Furthermore, it is only through being open about being disabled that candidates will know whether prospective employers support disabled employees and that they will provide the reasonable adjustments necessary to empower them to do their best work. Whether the reasonable adjustments involve being able to work from home, text-to-speech software or disability leave – although, like me, you may not yet know which reasonable adjustments would be best suited to you - at least knowing that your employer is ready and willing to put them in place can help reassure you that you would enter a supportive work environment where you and your development matter.
In short, there is no point in getting a job if your employer is unwilling to support you in doing that job to the best of your ability. There is no reason to make life any harder for you than it has to be and there is no need to act against your own best interests.
What are you most proud of during your career and campaigning?

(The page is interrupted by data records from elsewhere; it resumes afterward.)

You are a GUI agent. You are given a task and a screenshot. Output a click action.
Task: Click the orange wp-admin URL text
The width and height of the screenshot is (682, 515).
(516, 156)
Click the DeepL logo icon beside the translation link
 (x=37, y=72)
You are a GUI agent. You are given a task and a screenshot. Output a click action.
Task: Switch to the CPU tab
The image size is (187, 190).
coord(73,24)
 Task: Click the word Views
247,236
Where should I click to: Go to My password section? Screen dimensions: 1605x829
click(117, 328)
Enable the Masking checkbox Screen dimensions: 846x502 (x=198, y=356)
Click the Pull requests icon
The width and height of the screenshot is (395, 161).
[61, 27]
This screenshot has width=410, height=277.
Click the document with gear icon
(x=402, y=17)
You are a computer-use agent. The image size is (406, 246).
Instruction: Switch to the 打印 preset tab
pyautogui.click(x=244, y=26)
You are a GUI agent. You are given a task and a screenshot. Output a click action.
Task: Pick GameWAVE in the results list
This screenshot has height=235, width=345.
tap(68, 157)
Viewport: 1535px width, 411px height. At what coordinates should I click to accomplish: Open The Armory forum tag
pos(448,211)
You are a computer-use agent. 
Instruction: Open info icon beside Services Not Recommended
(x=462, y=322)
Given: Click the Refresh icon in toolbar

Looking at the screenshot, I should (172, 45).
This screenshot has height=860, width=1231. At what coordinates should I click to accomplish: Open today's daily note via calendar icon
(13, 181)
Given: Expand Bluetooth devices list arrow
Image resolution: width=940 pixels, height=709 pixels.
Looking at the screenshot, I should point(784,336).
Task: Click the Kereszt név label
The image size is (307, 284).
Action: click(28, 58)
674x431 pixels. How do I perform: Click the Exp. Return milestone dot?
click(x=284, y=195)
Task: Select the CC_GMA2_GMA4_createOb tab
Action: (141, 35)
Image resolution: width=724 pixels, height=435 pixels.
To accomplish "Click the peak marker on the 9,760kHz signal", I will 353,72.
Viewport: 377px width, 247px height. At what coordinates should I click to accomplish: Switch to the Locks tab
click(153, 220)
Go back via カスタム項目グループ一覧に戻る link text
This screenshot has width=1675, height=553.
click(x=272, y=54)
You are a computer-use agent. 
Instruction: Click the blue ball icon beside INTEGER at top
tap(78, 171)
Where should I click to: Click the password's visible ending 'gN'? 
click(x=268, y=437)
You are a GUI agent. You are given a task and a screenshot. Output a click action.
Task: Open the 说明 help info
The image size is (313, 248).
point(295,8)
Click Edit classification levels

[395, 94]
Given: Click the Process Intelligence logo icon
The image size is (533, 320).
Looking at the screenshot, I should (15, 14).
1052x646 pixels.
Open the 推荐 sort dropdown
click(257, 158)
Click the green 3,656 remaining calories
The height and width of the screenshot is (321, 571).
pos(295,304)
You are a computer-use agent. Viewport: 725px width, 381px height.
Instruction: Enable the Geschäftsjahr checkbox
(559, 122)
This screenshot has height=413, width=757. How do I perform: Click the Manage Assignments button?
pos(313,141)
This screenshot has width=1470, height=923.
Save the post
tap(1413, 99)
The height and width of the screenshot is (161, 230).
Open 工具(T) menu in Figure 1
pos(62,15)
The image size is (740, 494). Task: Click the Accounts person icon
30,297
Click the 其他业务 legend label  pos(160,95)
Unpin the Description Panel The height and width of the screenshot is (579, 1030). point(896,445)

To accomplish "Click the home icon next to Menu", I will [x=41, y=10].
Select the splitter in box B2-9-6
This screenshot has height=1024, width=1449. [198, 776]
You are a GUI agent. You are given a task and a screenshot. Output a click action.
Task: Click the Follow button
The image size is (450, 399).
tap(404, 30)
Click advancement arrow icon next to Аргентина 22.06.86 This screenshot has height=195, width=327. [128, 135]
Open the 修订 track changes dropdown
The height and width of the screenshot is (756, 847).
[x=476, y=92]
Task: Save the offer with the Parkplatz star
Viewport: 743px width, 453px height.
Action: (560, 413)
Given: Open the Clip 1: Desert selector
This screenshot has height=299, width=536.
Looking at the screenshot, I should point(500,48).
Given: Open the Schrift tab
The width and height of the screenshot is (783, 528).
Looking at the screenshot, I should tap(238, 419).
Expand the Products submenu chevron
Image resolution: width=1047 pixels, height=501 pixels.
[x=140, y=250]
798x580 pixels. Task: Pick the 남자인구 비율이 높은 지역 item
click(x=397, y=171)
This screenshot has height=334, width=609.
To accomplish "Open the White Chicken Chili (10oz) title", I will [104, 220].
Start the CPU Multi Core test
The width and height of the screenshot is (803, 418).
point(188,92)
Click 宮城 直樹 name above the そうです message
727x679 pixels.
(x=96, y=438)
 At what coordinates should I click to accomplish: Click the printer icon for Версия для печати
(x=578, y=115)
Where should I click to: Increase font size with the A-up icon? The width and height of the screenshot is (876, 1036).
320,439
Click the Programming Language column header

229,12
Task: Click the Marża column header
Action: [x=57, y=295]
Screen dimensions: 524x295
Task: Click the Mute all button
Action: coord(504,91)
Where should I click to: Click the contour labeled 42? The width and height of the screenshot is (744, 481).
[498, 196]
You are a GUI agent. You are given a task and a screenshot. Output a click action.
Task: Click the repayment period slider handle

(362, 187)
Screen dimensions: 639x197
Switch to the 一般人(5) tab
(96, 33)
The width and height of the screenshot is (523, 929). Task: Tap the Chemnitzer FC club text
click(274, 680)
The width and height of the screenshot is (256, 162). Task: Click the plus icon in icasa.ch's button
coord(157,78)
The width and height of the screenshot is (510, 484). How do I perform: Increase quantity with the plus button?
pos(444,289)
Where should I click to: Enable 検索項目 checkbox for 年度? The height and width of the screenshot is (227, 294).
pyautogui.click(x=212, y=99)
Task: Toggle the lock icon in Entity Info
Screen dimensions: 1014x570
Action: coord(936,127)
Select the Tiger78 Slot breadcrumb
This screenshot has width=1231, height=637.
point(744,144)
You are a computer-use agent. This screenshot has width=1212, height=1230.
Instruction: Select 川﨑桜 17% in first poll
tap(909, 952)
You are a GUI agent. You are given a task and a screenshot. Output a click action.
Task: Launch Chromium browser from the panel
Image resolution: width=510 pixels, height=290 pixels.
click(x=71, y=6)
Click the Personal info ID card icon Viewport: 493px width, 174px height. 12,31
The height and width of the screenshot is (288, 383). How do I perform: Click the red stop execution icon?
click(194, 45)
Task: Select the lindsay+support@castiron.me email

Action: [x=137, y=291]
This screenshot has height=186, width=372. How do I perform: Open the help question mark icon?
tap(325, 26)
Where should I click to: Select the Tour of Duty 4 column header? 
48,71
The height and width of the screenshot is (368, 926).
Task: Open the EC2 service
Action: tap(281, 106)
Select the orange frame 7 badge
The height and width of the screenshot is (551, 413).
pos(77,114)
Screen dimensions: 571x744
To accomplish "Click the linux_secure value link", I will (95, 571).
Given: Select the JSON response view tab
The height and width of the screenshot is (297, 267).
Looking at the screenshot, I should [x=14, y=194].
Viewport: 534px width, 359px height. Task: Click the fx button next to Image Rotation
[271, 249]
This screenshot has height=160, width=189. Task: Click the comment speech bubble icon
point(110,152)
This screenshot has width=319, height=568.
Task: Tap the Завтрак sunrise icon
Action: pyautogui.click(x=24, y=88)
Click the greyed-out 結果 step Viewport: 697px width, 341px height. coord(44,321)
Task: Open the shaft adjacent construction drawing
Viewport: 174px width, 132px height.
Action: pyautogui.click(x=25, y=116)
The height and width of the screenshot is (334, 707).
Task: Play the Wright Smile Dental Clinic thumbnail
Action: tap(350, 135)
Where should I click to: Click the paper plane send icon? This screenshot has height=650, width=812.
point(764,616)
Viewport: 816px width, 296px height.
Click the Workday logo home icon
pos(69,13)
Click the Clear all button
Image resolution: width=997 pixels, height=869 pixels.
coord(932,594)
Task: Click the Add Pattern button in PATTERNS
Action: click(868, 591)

At the Lawyers With Disabilities Division roundtable in 2020, I commented that the draft ‘Easy wins and action points for disability inclusion’ document that had been circulated seemed to be aimed at larger organisations rather than smaller ones. I was pleased at the beginning of 2021 to be invited to provide further feedback on The Law Society’s draft ‘Easy wins and action points for disability inclusion in smaller organisations’ document.
It was clear when I received the draft that a lot of thought had gone into tailoring it towards smaller organisations. However, one point I felt needed changing was the relegation of disability leave, which had been given less prominence in the draft than in the larger organisations’ easy wins document.
To provide context, disability leave is paid time away from work for disabled employees for a purpose related to their disability. This might include a medical appointment, treatment or assessment. It is a reasonable adjustment under the 2010 Equality Act and can be life-changing for disabled people, many of whom find other leave inadequate for their needs.
There is often a perception that smaller organisations do not have the resources to pay for disability leave. Still, I felt that the positive change it can make to disabled people’s lives was so significant that it warranted its own clearly noticeable line. I am delighted to say this amendment was made.
Paid leave that empowers disabled people to take the time away from work should be in addition to annual leave if employers wish to retain the best talent. It is similarly important that all employees in an organisation who need disability leave should be afforded it, not just the lawyers.
I find the Junior Lawyers Division a great platform for equality since so many of the diversity and inclusion divisions of The Law Society are of great relevance to junior lawyers. These include the LGBT+ Lawyers Division, Ethnic Minorities Lawyers Division, Women Lawyers Division and the Lawyers With Disabilities Division. One thing certain in my mind is that I still want to be on the national committee of The Law Society’s Junior Lawyers Division as the representative for Surrey. I find being involved with a Law Society Division highly rewarding and I look forward to what positive change I can help drive in the future.